Word for word, return every record that follows.

[Opening Provided information section]

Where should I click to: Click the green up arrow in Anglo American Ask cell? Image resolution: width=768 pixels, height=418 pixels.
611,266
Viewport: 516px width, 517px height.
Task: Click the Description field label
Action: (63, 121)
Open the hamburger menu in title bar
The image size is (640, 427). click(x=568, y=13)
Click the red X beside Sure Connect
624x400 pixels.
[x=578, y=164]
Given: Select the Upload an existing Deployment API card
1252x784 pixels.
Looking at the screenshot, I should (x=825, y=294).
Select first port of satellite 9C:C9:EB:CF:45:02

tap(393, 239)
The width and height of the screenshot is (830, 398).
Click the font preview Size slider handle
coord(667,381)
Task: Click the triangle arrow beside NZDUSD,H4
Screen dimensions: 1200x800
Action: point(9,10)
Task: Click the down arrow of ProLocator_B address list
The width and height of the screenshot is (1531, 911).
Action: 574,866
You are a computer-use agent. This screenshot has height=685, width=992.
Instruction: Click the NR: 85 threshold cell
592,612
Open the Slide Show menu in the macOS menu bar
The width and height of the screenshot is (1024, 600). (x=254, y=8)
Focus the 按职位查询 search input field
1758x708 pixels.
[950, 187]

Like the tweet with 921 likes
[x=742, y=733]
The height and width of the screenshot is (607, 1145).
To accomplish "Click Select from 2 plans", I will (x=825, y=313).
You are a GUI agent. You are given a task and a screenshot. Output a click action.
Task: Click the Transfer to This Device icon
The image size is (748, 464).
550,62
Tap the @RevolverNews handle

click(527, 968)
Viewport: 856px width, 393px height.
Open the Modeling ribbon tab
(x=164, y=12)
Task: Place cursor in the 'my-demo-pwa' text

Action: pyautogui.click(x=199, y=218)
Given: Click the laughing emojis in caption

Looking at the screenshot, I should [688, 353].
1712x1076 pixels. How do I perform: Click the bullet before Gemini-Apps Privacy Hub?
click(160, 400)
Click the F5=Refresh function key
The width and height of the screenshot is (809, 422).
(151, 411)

[Closing Provided information section]

» **Response below**:
Where should I click to: Click the green up arrow in Anglo American Ask cell? Image resolution: width=768 pixels, height=418 pixels.
611,266
Viewport: 516px width, 517px height.
Task: Click the Description field label
Action: (63, 121)
Open the hamburger menu in title bar
The image size is (640, 427). click(x=568, y=13)
Click the red X beside Sure Connect
624x400 pixels.
[x=578, y=164]
Given: Select the Upload an existing Deployment API card
1252x784 pixels.
Looking at the screenshot, I should (x=825, y=294).
Select first port of satellite 9C:C9:EB:CF:45:02

tap(393, 239)
The width and height of the screenshot is (830, 398).
Click the font preview Size slider handle
coord(667,381)
Task: Click the triangle arrow beside NZDUSD,H4
Screen dimensions: 1200x800
Action: point(9,10)
Task: Click the down arrow of ProLocator_B address list
The width and height of the screenshot is (1531, 911).
Action: 574,866
You are a computer-use agent. This screenshot has height=685, width=992.
Instruction: Click the NR: 85 threshold cell
592,612
Open the Slide Show menu in the macOS menu bar
The width and height of the screenshot is (1024, 600). (x=254, y=8)
Focus the 按职位查询 search input field
1758x708 pixels.
[950, 187]

Like the tweet with 921 likes
[x=742, y=733]
The height and width of the screenshot is (607, 1145).
To accomplish "Click Select from 2 plans", I will (x=825, y=313).
You are a GUI agent. You are given a task and a screenshot. Output a click action.
Task: Click the Transfer to This Device icon
The image size is (748, 464).
550,62
Tap the @RevolverNews handle

click(527, 968)
Viewport: 856px width, 393px height.
Open the Modeling ribbon tab
(x=164, y=12)
Task: Place cursor in the 'my-demo-pwa' text

Action: pyautogui.click(x=199, y=218)
Given: Click the laughing emojis in caption

Looking at the screenshot, I should [688, 353].
1712x1076 pixels. How do I perform: Click the bullet before Gemini-Apps Privacy Hub?
click(160, 400)
Click the F5=Refresh function key
The width and height of the screenshot is (809, 422).
(151, 411)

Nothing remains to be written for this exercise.